Mirror Now
- Country: India
- Broadcast area: Global
- Headquarters: Mumbai

Programming
- Language: English
- Picture format: 4:3 (576i, SDTV)

Ownership
- Owner: The Times Group
- Sister channels: Times Now Times Now Navbharat ET Now ET Now Swadesh Movies Now Romedy Now

History
- Launched: 1 November 2015; 10 years ago
- Closed: 25 March 2025
- Former names: MagicBricks Now (2015-2017)

Links
- Website: www.timesnownews.com/mirror-now

Availability

Streaming media
- Live Streaming: Watch Live

= Mirror Now =

Indian English-language television news channel

Mirror Now was an Indian, English-language news channel owned by The Times Group.

It first launched in 2015 as MagicBricks Now, a news channel with a focus on real estate news and information. The network was a collaboration with the Indian real estate website MagicBricks.

On 23 March 2017, MagicBricks Now was replaced by Mirror Now, a news channel with a focus on civic issues. Vinay Tewari was the Managing editor at Mirror Now. Shreya Dhoundial became Executive Editor of the channel in 2022.

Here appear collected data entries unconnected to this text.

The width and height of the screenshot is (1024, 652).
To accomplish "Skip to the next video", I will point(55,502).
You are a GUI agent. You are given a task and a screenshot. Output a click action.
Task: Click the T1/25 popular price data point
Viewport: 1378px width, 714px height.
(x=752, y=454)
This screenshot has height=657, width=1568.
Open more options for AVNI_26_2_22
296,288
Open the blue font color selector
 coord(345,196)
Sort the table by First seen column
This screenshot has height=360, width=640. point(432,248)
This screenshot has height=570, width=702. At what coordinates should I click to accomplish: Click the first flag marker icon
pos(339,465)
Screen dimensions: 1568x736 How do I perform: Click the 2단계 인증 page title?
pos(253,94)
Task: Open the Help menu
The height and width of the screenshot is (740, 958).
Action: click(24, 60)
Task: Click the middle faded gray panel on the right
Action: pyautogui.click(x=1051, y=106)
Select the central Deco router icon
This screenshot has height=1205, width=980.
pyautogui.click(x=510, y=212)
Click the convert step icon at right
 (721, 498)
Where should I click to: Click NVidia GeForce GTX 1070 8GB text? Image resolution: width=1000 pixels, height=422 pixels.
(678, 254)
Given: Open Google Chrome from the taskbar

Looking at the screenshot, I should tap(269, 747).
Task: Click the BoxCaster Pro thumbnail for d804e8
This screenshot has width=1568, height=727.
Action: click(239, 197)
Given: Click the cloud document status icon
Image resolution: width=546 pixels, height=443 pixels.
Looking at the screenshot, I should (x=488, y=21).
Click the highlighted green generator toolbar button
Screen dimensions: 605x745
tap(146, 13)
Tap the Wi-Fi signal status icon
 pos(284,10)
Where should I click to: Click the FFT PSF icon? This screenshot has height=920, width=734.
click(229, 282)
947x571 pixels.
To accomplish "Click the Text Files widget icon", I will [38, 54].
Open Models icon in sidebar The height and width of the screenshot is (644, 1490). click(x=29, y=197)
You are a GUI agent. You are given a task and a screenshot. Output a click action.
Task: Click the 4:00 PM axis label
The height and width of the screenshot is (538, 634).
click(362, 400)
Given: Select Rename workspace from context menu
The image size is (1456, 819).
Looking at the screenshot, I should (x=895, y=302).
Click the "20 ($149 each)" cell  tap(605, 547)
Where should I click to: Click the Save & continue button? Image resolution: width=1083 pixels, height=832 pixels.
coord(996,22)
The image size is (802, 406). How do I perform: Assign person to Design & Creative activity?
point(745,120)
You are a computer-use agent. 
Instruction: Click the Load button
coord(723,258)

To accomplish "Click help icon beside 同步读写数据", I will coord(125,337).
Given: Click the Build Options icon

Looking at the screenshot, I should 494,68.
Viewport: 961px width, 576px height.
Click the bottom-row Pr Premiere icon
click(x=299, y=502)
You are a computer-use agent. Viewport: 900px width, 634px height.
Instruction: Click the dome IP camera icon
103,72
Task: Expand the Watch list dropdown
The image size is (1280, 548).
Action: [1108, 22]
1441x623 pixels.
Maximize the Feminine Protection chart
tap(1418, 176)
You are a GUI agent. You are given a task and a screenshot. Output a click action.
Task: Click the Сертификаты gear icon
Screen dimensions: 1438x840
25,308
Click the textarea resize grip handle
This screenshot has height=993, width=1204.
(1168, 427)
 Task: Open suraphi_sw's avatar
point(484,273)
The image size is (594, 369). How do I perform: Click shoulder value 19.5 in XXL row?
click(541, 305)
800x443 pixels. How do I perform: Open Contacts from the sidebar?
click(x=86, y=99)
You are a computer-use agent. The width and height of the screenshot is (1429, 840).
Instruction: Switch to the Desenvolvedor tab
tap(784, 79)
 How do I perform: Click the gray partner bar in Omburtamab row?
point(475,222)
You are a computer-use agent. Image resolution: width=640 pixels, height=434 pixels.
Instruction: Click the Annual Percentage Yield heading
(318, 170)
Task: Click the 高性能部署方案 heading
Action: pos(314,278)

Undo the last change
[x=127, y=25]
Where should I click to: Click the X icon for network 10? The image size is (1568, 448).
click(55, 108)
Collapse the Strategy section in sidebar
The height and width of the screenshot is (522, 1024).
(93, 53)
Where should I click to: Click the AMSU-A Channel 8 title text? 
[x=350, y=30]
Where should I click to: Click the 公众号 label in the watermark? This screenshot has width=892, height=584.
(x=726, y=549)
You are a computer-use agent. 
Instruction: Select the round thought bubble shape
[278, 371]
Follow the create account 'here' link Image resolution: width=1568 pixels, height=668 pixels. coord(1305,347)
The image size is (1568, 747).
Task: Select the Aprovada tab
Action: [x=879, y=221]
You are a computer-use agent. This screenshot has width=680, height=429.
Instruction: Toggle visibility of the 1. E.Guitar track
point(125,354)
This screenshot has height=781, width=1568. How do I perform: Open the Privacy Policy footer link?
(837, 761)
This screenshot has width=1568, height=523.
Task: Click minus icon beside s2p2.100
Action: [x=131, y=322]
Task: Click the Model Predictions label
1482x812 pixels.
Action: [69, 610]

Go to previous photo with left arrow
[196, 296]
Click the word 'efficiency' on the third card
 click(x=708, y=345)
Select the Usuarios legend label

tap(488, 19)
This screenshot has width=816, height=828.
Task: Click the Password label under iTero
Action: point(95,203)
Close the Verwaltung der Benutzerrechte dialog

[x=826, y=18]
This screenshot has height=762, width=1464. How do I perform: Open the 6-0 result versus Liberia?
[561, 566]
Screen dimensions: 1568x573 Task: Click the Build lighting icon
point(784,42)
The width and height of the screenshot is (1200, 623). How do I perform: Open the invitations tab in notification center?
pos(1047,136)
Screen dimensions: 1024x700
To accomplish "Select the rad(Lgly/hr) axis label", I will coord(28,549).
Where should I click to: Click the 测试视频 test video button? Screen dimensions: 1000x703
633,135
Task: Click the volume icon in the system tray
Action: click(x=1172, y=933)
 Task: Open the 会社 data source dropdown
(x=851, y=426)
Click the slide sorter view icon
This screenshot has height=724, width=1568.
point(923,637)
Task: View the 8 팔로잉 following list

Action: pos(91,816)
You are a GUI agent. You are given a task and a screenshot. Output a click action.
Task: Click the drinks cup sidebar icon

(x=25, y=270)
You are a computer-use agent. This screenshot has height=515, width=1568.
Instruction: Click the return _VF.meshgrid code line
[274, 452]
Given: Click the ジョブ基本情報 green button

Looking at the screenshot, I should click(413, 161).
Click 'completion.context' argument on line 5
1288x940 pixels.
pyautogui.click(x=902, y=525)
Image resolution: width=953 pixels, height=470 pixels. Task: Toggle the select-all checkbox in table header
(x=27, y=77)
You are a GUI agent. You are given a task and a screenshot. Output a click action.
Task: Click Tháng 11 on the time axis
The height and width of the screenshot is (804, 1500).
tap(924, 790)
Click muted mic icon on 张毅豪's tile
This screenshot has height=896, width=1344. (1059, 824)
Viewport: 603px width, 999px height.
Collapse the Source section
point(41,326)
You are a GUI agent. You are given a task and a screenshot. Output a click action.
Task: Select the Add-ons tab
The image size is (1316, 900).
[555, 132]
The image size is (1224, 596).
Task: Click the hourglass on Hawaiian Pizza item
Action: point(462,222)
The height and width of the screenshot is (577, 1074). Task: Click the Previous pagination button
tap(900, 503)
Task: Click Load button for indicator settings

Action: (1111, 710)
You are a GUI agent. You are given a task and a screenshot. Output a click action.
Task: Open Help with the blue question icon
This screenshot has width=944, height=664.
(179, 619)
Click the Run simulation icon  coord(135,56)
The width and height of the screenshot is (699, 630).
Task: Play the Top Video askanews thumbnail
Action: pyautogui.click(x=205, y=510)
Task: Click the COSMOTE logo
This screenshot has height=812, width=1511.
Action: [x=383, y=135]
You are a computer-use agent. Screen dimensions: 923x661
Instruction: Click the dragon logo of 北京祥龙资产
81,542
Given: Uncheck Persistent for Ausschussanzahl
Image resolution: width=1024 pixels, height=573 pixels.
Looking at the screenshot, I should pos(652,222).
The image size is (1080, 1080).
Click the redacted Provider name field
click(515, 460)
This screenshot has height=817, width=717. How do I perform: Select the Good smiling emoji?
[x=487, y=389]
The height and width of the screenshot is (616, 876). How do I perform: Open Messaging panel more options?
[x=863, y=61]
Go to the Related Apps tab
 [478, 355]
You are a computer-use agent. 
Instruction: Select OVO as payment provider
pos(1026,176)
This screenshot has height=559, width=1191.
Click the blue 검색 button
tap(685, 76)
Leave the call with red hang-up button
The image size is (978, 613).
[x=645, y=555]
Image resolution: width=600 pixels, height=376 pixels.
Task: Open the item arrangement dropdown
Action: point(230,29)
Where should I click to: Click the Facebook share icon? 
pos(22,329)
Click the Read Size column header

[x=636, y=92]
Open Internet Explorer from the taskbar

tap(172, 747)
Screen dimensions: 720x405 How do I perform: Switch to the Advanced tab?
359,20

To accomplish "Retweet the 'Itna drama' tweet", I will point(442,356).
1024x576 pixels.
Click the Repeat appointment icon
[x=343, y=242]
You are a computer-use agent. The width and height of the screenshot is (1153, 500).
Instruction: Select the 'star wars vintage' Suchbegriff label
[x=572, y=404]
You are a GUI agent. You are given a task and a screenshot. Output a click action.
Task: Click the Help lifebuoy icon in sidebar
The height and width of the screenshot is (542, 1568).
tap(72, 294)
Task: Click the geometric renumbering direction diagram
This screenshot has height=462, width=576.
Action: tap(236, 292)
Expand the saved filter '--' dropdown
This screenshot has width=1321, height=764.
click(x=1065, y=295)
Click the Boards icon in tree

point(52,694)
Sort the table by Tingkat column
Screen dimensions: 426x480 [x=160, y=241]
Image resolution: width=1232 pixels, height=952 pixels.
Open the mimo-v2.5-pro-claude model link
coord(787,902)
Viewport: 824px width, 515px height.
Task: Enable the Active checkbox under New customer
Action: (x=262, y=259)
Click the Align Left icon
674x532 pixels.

On 20 March 2025, the Mirror Now team was informed of the channel's merger with Times Now, its sister channel.

== Shows ==

- India This Morning: Developing stories of the morning and newsworthy events.
- The News: A general news bulletin with live news updates throughout the day.
- Speed News Now: A snapshot of all the latest news in a rapid-fire presentation style.
- Reporter Live: A news review of the stories that made the headlines since morning. Reporter Live provides an overview of what lies ahead for the remainder of the day.
- Nation Now: A one-hour morning and evening news show that provides the latest news and sports updates from around the country.
- Newsroom Live: A 30-minute news bulletin covering national, international, business, sports, crime, and entertainment news in a fast-paced, crisp and concise manner.
- The Urban Debate: A live debate that covers underreported topics and those that directly affect the residents.
- The Last Word: News editor Tanvi Shukla goes beyond the big issues of the day.
- News Overnight: Live 30-minute telecast that wraps up the important news of the day, with analysis of their possible impact.